As will be key events this week, Han’s show was shared on Chinese social media platforms as part of the Milan Fashion Chamber initiative “China We Are With You,” reaching out to the estimated 1,000 journalists, buyers and industry insiders in China who won’t be able to make it to Milan as planned this season.

The Milan Fashion Hub also featured collections by five African designers, showing for the first time in Milan and who will be given visibility in some of the 11 luxury shopping outlet villages operated by the Value Retail Group.

Highlights from the first day of women’s wear 2020-21 fall-winter previews:

___

BACKSTAGE AT GUCCI

Back-stages secrets were out in the open at Gucci. Models were made up in the foyer as the fashion crowd arrived for the show. And they dressed on a rotating runway at the centre of a circular show room, overseen by creative director Alessandro Michele, just out of view in the centre.
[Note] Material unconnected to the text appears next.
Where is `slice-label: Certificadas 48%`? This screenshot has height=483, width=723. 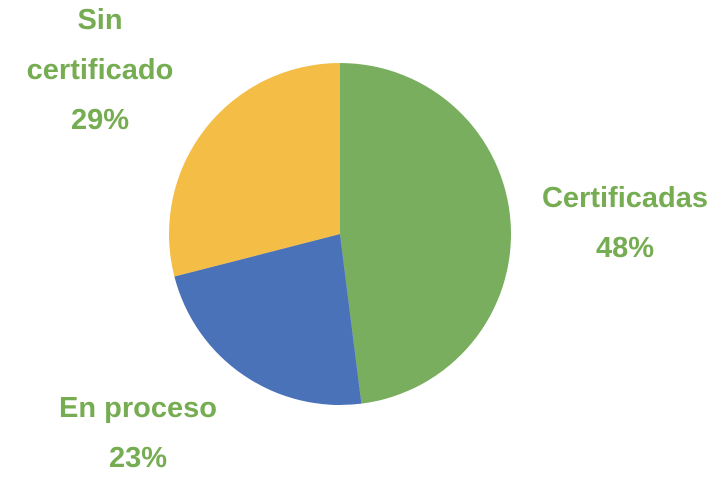
slice-label: Certificadas 48% is located at coordinates (624, 223).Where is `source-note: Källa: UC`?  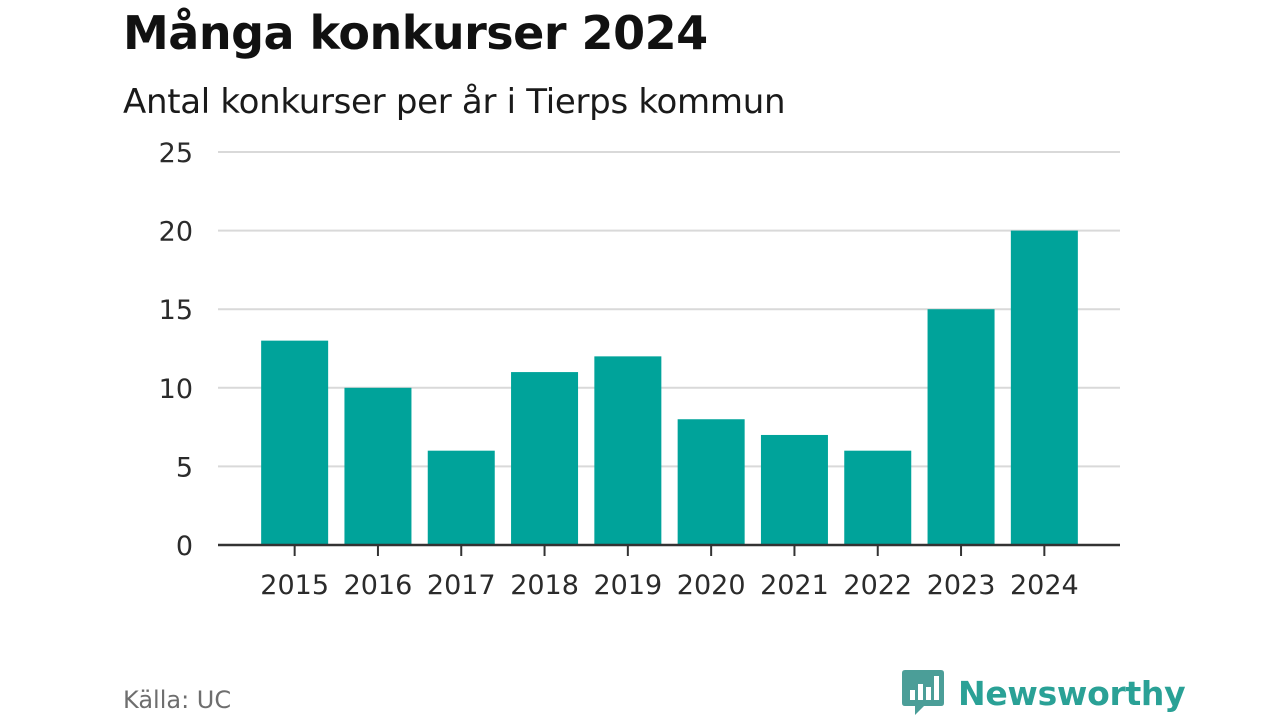 source-note: Källa: UC is located at coordinates (178, 700).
Michele said he wanted to demystify back-stage rituals, which he likened in a series of mixed metaphors to a religious rite, to cinema, to a circus.
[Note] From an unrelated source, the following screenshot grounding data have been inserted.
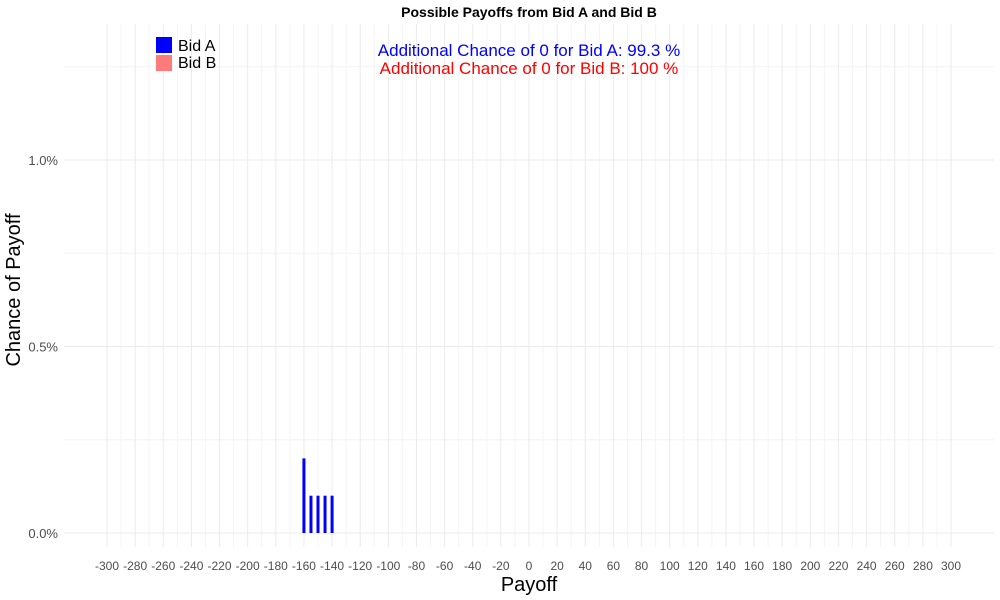 The height and width of the screenshot is (600, 1000). Describe the element at coordinates (197, 64) in the screenshot. I see `legend-label-bid-b: Bid B` at that location.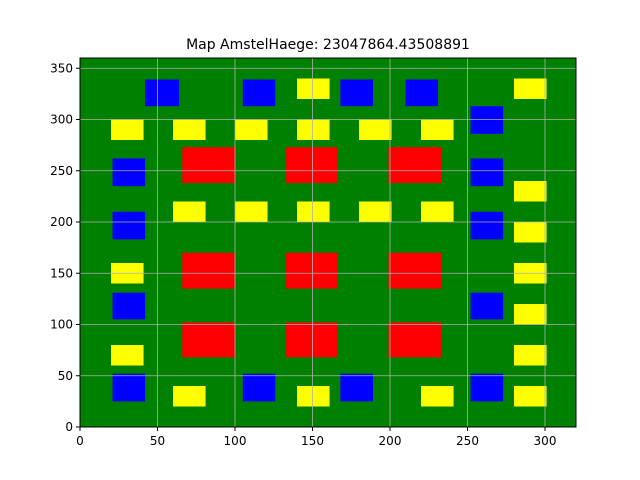 The width and height of the screenshot is (640, 480). What do you see at coordinates (328, 45) in the screenshot?
I see `chart-title: Map AmstelHaege: 23047864.43508891` at bounding box center [328, 45].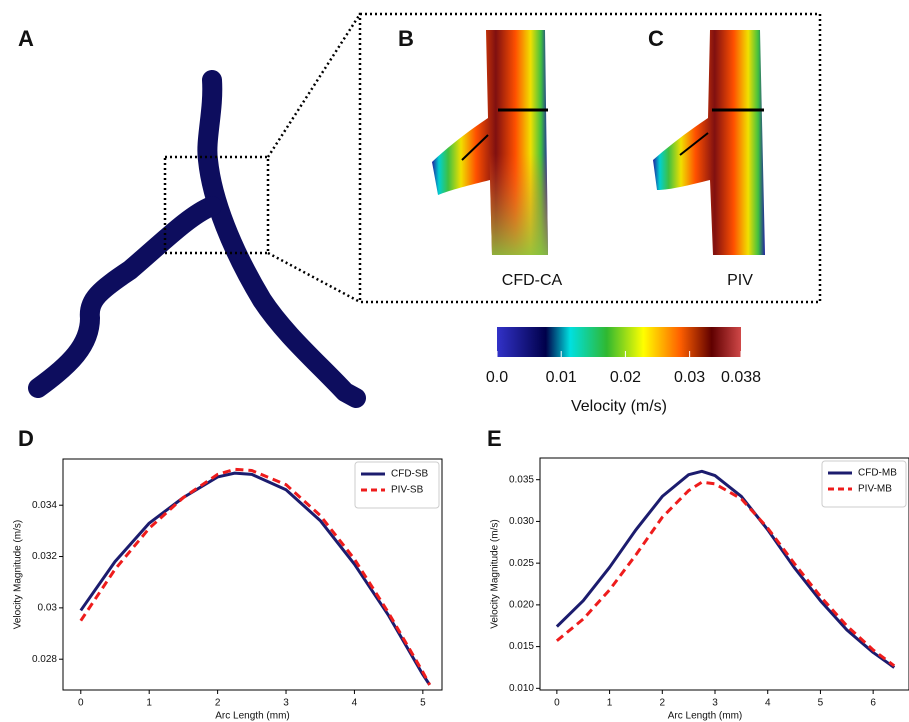  What do you see at coordinates (690, 378) in the screenshot?
I see `colorbar-tick-label: 0.03` at bounding box center [690, 378].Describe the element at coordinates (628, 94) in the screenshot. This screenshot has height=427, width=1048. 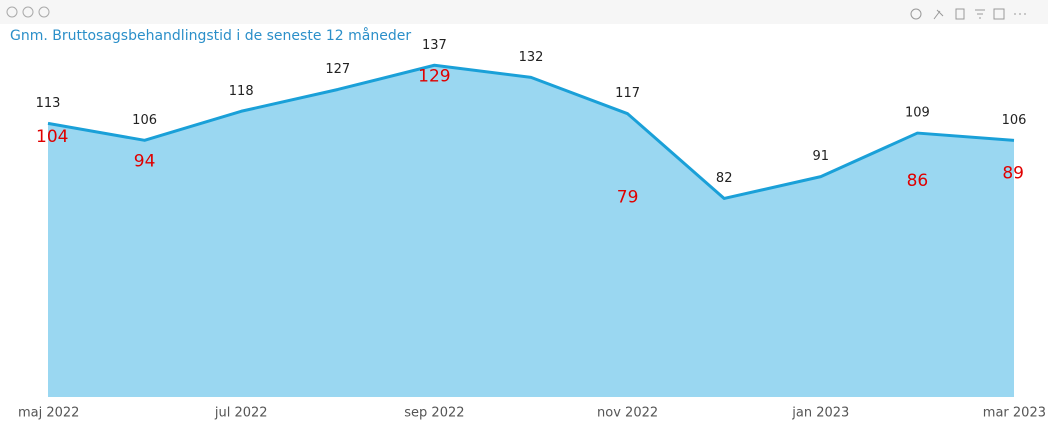
I see `data-label: 117` at that location.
‘’We are all on that stage. Fashion is a complex mechanism, a sacred thing. We all work for this rite that is almost religious,’’ Michele told reporters after the show.

The collection reflected his mix of costuming and eccentricity, offering to the growing Gucci tribe multitudinous expressions that are gender fluid but also allow perhaps a pure form of self-expression by diving deep into the psyche.
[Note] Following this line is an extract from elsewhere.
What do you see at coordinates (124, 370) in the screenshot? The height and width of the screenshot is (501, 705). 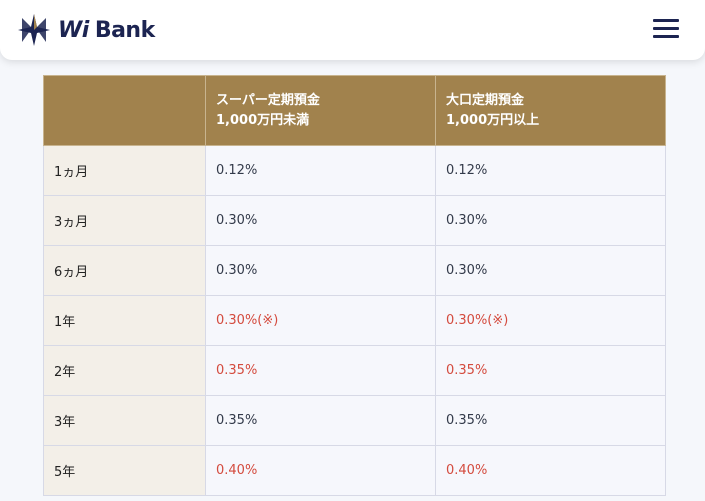 I see `term-cell: 2年` at bounding box center [124, 370].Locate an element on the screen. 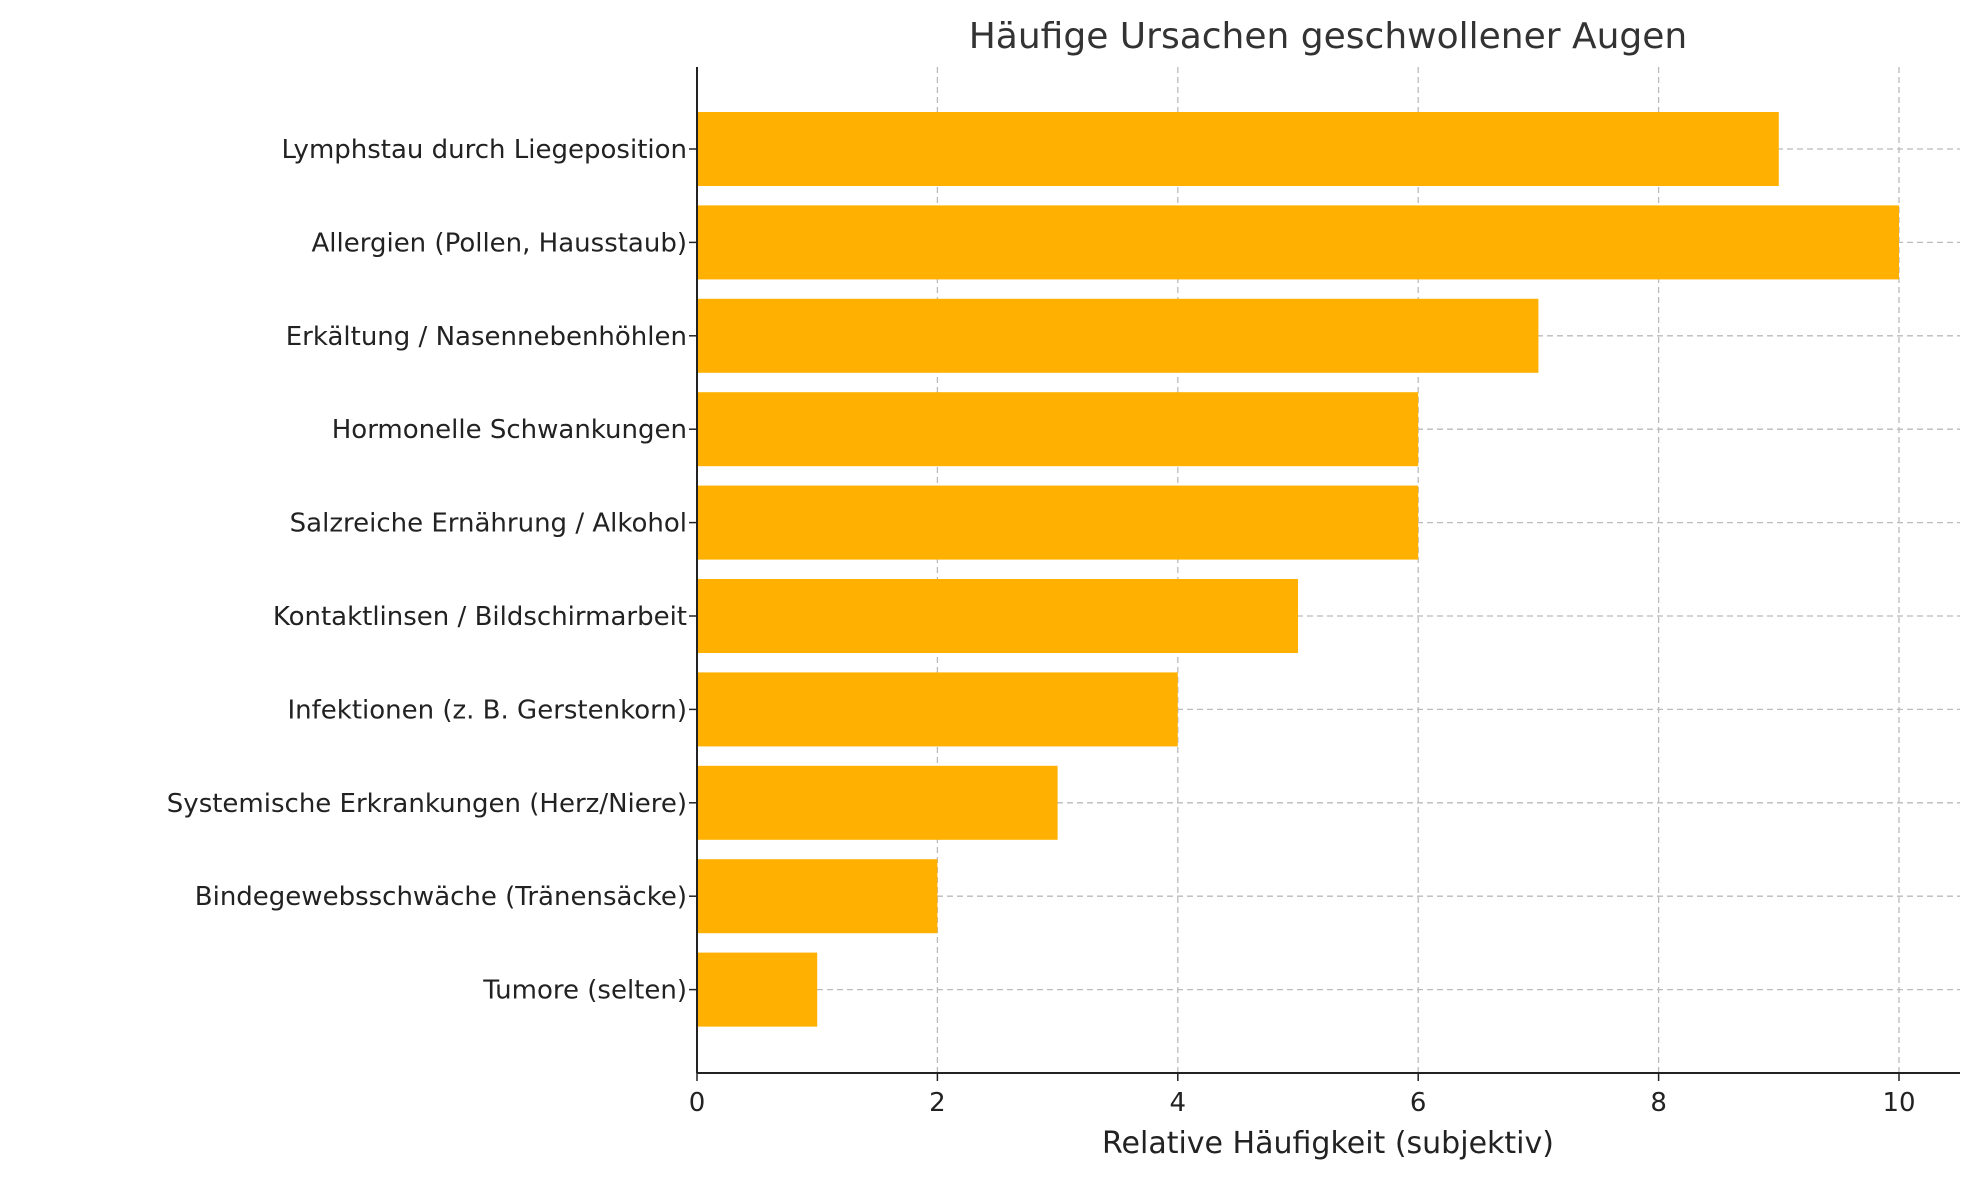 The height and width of the screenshot is (1180, 1979). category-label: Bindegewebsschwäche (Tränensäcke) is located at coordinates (441, 897).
As in menswear, Michele explored children’s clothes for adults, and it is not a stretch to say that his Gucci tenure, in its sixth year, is also sort of elaborate dress-up game, giving men and women the freedom to express themselves in ways they perhaps wouldn’t imagine on their own. Or, better put, to create a self they may only recognize when they see it on the runway.

How else to explain a baby-doll dress worn with patent leather collar, a French maid’s lace-trim mini-uniform with torn stockings and a riding hat and studded booties, or a pilgrim collar on a long black velvet dress and a large flat-top hat, tiered ball gowns straight out of a Little Women costume drama, and a bonnet with cat ears worn with a small smock dress.

‘’I did a bit the job of a costume designer, looking at things almost as a disguise,’’ Michele said. ‘’Then there were things done with great abundance, like bows that appeared to be created at the last minute by a mother, that belonged to other eras of childhood.’’

___

No. 21 CELEBRATES A DECADE

Alessandro Dell’ Acqua celebrated a decade of his No. 21 brand with new twists of his brand classics — and with an updated remix of his favourite Pat Benatar number, ‘’Love is a Battlefield,’’ which habitually closes the show.

An oversized man’s shirt in a classic blue-and-white stripe was the centerpiece of the women’s wear collection. It was worn suggestively as a mini dress under knitwear decorated with safety pin-patterned bursts, or with a sequin slit skirt and matching jacket with shearling accents.

Lace and florals, feathers and sequins underscored the feminine attitude, which got an edge with punk hardware like chain accents on shoes, along plunging necklines or as a belt and halter on an emerald green sequin dress. The oversize silhouette in, say, a leather jumpsuit was contrasted with a form-fitting sweater tucked into a skirt in contrasting plaids befitting Milan’s bourgeois, which has inspired generations of Italian designers.

‘’I worked on all everything that has been my obsession over these last 10 years, but without nostalgia because I didn’t want be self-referential,’’ Dell’ Acqua said backstage.